The list of available specialized TensorDictModules is available in the
:ref:`API reference <tdmodules>`.

Networks
--------

TorchRL also provides regular modules that can be used without recurring to
tensordict features. The two most common networks you will encounter are
the :class:`~torchrl.modules.MLP` and the :class:`~torchrl.modules.ConvNet`
(CNN) modules. We can substitute our policy module with one of these:


.. GENERATED FROM PYTHON SOURCE LINES 102-113

.. code-block:: Python


    from torchrl.modules import MLP

    module = MLP(
        out_features=env.action_spec.shape[-1],
        num_cells=[32, 64],
        activation_class=torch.nn.Tanh,
    )
    policy = Actor(module)
    rollout = env.rollout(max_steps=10, policy=policy)


.. GENERATED FROM PYTHON SOURCE LINES 114-139

TorchRL also supports RNN-based policies. Since this is a more technical
topic, it is treated in :ref:`a separate tutorial <RNN_tuto>`.

Probabilistic policies
----------------------

Policy-optimization algorithms like
`PPO <https://arxiv.org/abs/1707.06347>`_ require the policy to be
stochastic: unlike in the examples above, the module now encodes a map from
the observation space to a parameter space encoding a distribution over the
possible actions. TorchRL facilitates the design of such modules by grouping
under a single class the various operations such as building the distribution
from the parameters, sampling from that distribution and retrieving the
log-probability. Here, we'll be building an actor that relies on a regular
normal distribution using three components:

- An :class:`~torchrl.modules.MLP` backbone reading observations of size
  ``[3]`` and outputting a single tensor of size ``[2]``;
- A :class:`~tensordict.nn.distributions.NormalParamExtractor` module that
  will split this output on two chunks, a mean and a standard deviation of
  size ``[1]``;
- A :class:`~torchrl.modules.tensordict_module.ProbabilisticActor` that will
  read those parameters as ``in_keys``, create a distribution with them and
  populate our tensordict with samples and log-probabilities.

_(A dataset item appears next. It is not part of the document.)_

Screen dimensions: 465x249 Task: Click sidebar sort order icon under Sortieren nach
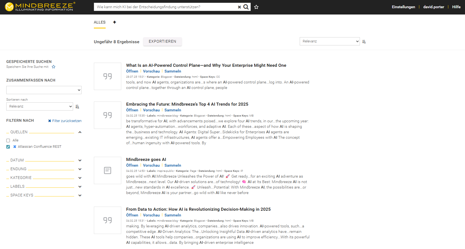point(77,107)
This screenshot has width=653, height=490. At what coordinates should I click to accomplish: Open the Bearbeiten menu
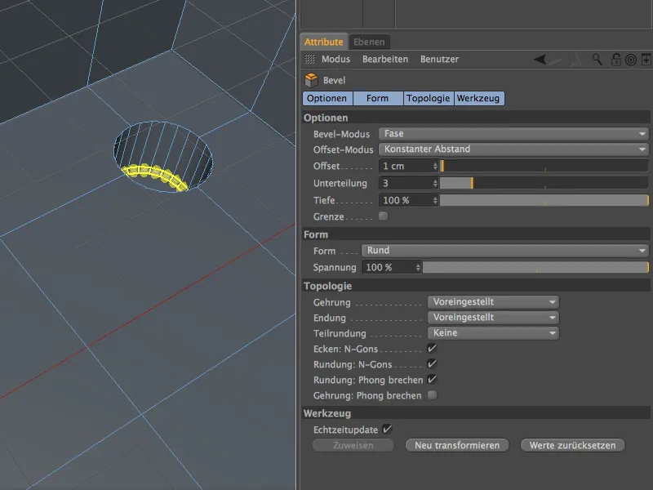click(x=384, y=60)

.. GENERATED FROM PYTHON SOURCE LINES 139-159

.. code-block:: Python


    from tensordict.nn.distributions import NormalParamExtractor
    from torch.distributions import Normal
    from torchrl.modules import ProbabilisticActor

    backbone = MLP(in_features=3, out_features=2)
    extractor = NormalParamExtractor()
    module = torch.nn.Sequential(backbone, extractor)
    td_module = TensorDictModule(module, in_keys=["observation"], out_keys=["loc", "scale"])
    policy = ProbabilisticActor(
        td_module,
        in_keys=["loc", "scale"],
        out_keys=["action"],
        distribution_class=Normal,
        return_log_prob=True,
    )

    rollout = env.rollout(max_steps=10, policy=policy)
    print(rollout)


.. rst-class:: sphx-glr-script-out

 .. code-block:: none

    TensorDict(
        fields={
            action: Tensor(shape=torch.Size([10, 1]), device=cpu, dtype=torch.float32, is_shared=False),
            done: Tensor(shape=torch.Size([10, 1]), device=cpu, dtype=torch.bool, is_shared=False),
            loc: Tensor(shape=torch.Size([10, 1]), device=cpu, dtype=torch.float32, is_shared=False),
            next: TensorDict(
                fields={
                    done: Tensor(shape=torch.Size([10, 1]), device=cpu, dtype=torch.bool, is_shared=False),
                    observation: Tensor(shape=torch.Size([10, 3]), device=cpu, dtype=torch.float32, is_shared=False),
                    reward: Tensor(shape=torch.Size([10, 1]), device=cpu, dtype=torch.float32, is_shared=False),
                    terminated: Tensor(shape=torch.Size([10, 1]), device=cpu, dtype=torch.bool, is_shared=False),
                    truncated: Tensor(shape=torch.Size([10, 1]), device=cpu, dtype=torch.bool, is_shared=False)},
                batch_size=torch.Size([10]),
                device=None,
                is_shared=False),
            observation: Tensor(shape=torch.Size([10, 3]), device=cpu, dtype=torch.float32, is_shared=False),
            sample_log_prob: Tensor(shape=torch.Size([10, 1]), device=cpu, dtype=torch.float32, is_shared=False),
            scale: Tensor(shape=torch.Size([10, 1]), device=cpu, dtype=torch.float32, is_shared=False),
            terminated: Tensor(shape=torch.Size([10, 1]), device=cpu, dtype=torch.bool, is_shared=False),
            truncated: Tensor(shape=torch.Size([10, 1]), device=cpu, dtype=torch.bool, is_shared=False)},
        batch_size=torch.Size([10]),
        device=None,
        is_shared=False)


.. GENERATED FROM PYTHON SOURCE LINES 160-172

There are a few things to note about this rollout:

- Since we asked for it during the construction of the actor, the
  log-probability of the actions given the distribution at that time is
  also written. This is necessary for algorithms like PPO.
- The parameters of the distribution are returned within the output
  tensordict too under the ``"loc"`` and ``"scale"`` entries.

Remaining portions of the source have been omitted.